In BJC this week, researchers at the University of North Carolina School of Medicine write about the development of DNA microarray-based gene expression profiling and how it could lead to personalized treatment of gliomas. Microarray technology was originally thought of as a more comprehensive replacement for traditional histopathological cancer classification systems, the authors write. Although gene expression profiling won't completely replace morphological classification of brain tumors, it has confirmed that "significant molecular heterogeneity exists within the various morphologically defined gliomas, particularly glioblastoma," they add. During the past 10 years, the development of gene expression profiling — particularly with a focus on the development of clinical diagnostic tests to identify molecular subtypes — could lead to a more accurate classification system for gliomas, which could, in turn, lead to "individualised clinical care of glioma patients," the team suggests.
Also in BJC this week, an international team of researchers discuss the results of a Phase I study of NC-6004 — cisplatin-incorporated polymeric micelles — in patients with solid tumors. The researchers hypothesized that NC-6004 would show lower toxicity and greater anti-tumor activity than cisplatin. The team recruited 17 patients with a range of advanced solid tumor types and administered NC-6004 intravenously for three weeks. They found that the delayed and sustained release of cisplatin after IV administration contributes to a very low toxicity of NC-6004.
A team of researchers in Finland says hypertension may be a biomarker in metastatic colorectal cancer patients. Hypertension is a common side effect of anti-vascular endothelial growth factor antibody treatment, the authors write. It could be a marker of VEGF signaling pathway inhibition and a survival biomarker in metastatic colorectal cancer patients treated with chemotherapy and bevacizumab. The researchers treated 101 patients with standard chemotherapy and bevacizumab, and found that 57 patients developed grade 1 hypertension.

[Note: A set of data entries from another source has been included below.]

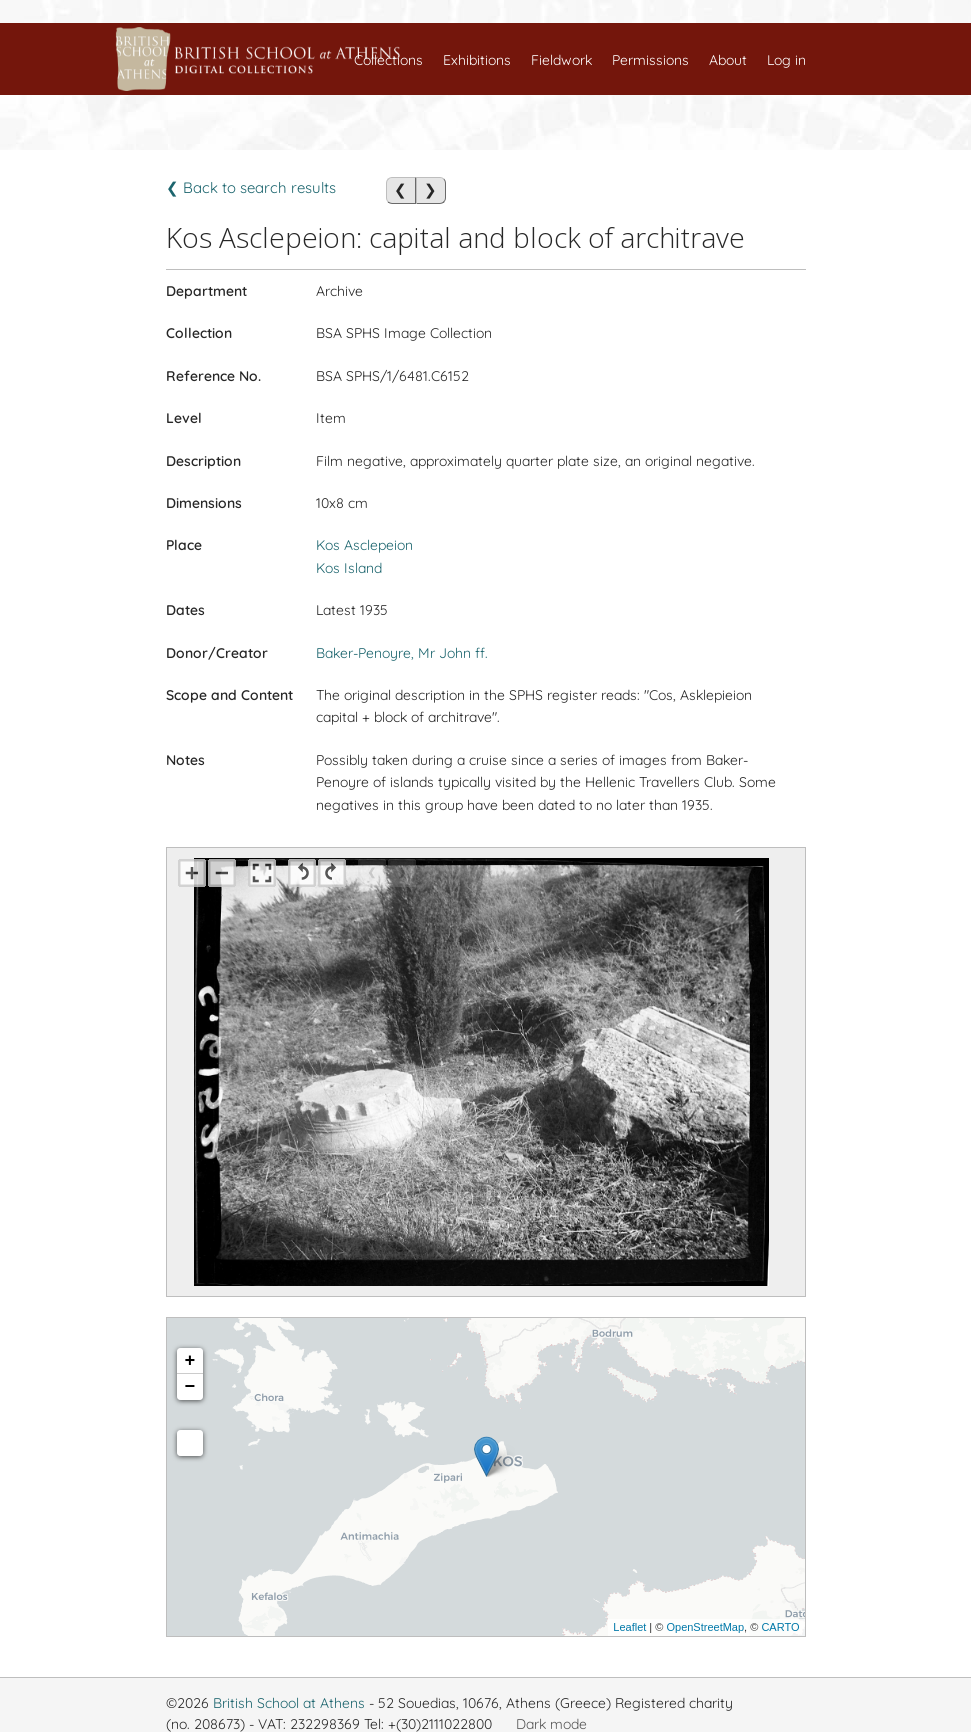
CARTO (780, 1627)
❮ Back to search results (251, 187)
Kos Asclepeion (364, 545)
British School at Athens (289, 1703)
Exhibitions (477, 60)
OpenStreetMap (705, 1627)
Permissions (650, 60)
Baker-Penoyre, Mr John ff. (402, 653)
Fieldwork (561, 60)
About (728, 60)
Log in (786, 60)
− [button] (190, 1387)
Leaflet (629, 1627)
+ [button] (190, 1361)
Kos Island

And finally in BJC this week, a team of researchers in the Netherlands present their analysis on several studies detailing the genome-wide functions of PML–RARα in acute promyelocytic leukemia. PML–RARα is the hallmark protein of promyelocytic leukemia, and many studies have been undertaken to identify PML–RARα target genes and deregulation of epigenetic modifications, the authors write. "The question still remains as to what the crucial determinant for PML–RARα binding to a particular region actually is. Is it the underlying motif, interaction with other transcription factors, the chromatin accessibility, or a combination of all three?" they add.